◆ **PROMPT**
Present the items as a numbered list, starting with the line containing "This screenshot has height=550, width=973." and going on through the end of the items, with blank lines dropped. Leave the pictures out of your answer.

══ DATA SHOWN

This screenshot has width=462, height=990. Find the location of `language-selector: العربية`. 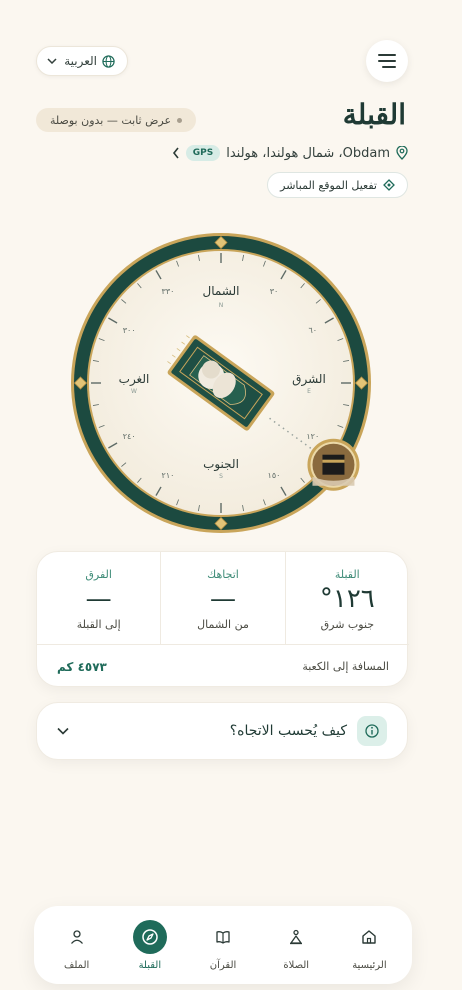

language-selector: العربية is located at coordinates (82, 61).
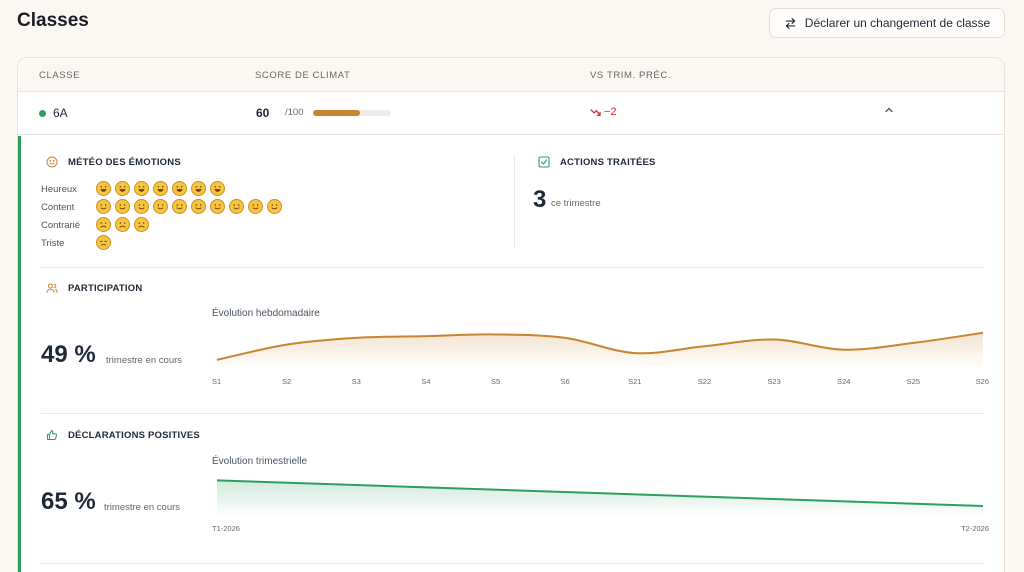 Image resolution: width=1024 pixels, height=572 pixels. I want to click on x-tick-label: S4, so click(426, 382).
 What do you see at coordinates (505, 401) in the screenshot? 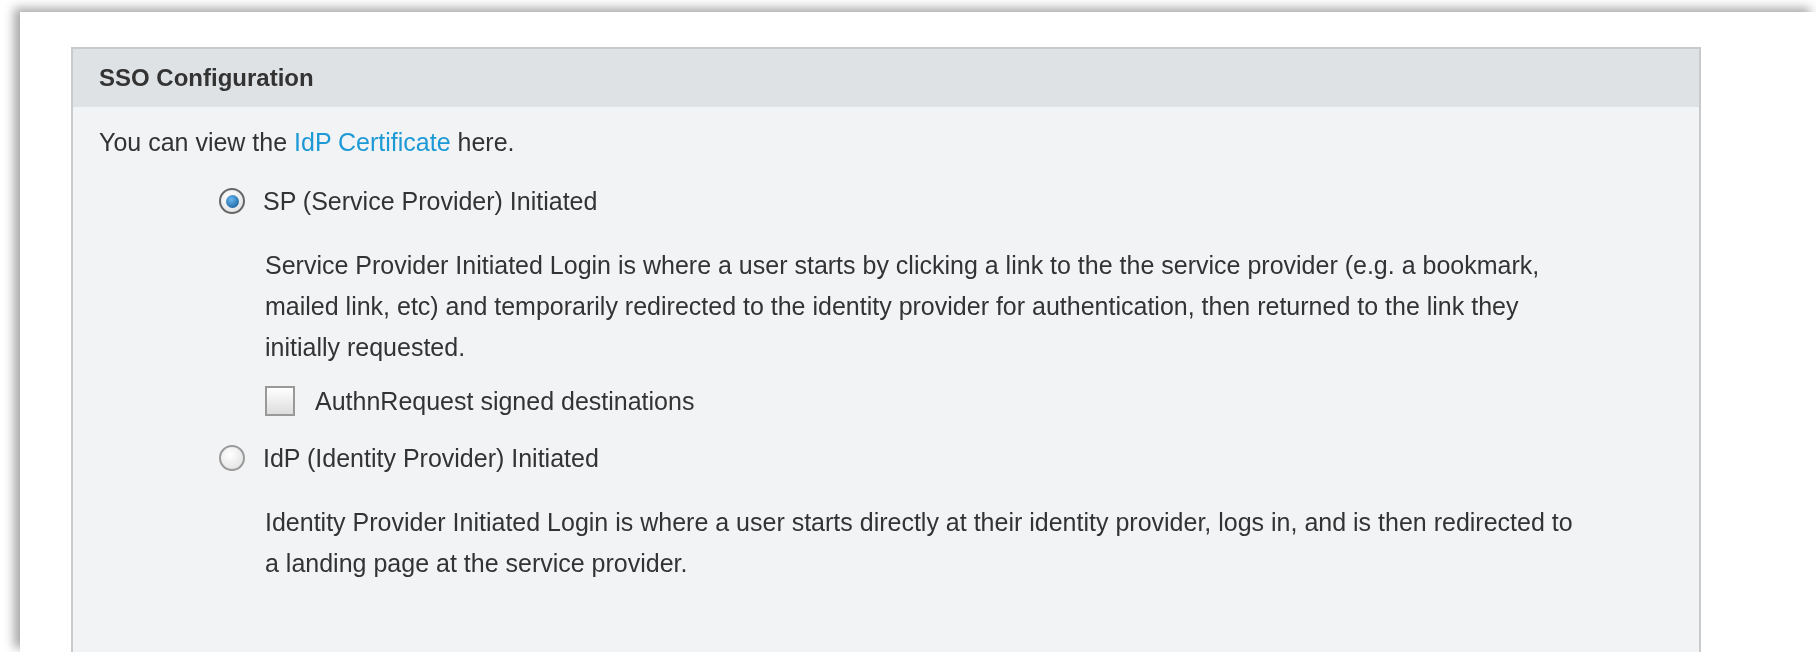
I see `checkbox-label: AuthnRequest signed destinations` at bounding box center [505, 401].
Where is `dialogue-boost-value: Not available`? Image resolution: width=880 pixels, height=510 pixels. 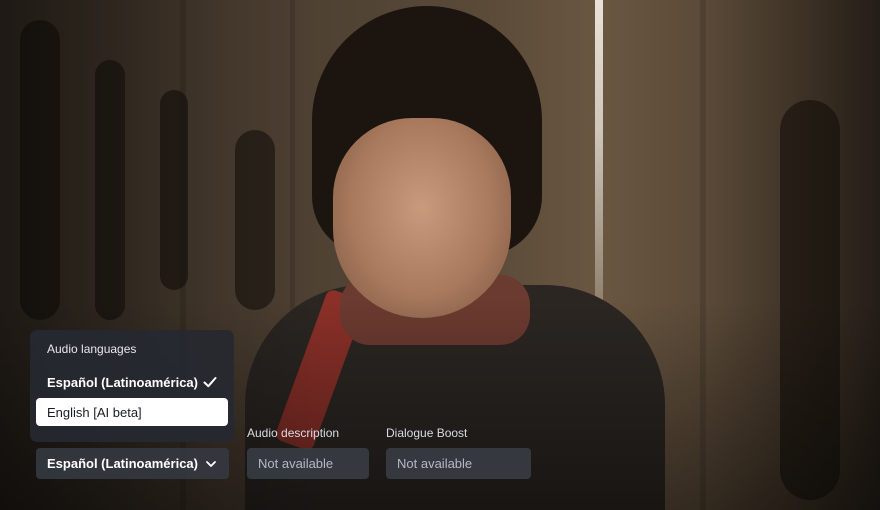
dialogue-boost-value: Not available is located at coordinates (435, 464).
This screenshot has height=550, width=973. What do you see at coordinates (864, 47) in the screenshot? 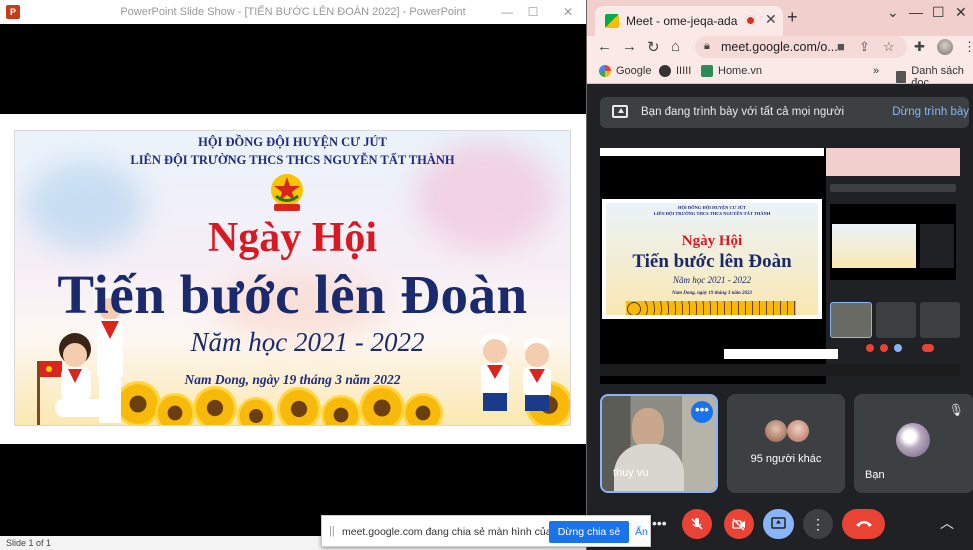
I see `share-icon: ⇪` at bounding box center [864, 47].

════

◆ **REPLY TO THE EXERCISE**
1. This screenshot has height=550, width=973. What do you see at coordinates (864, 47) in the screenshot? 
2. I see `share-icon: ⇪` at bounding box center [864, 47].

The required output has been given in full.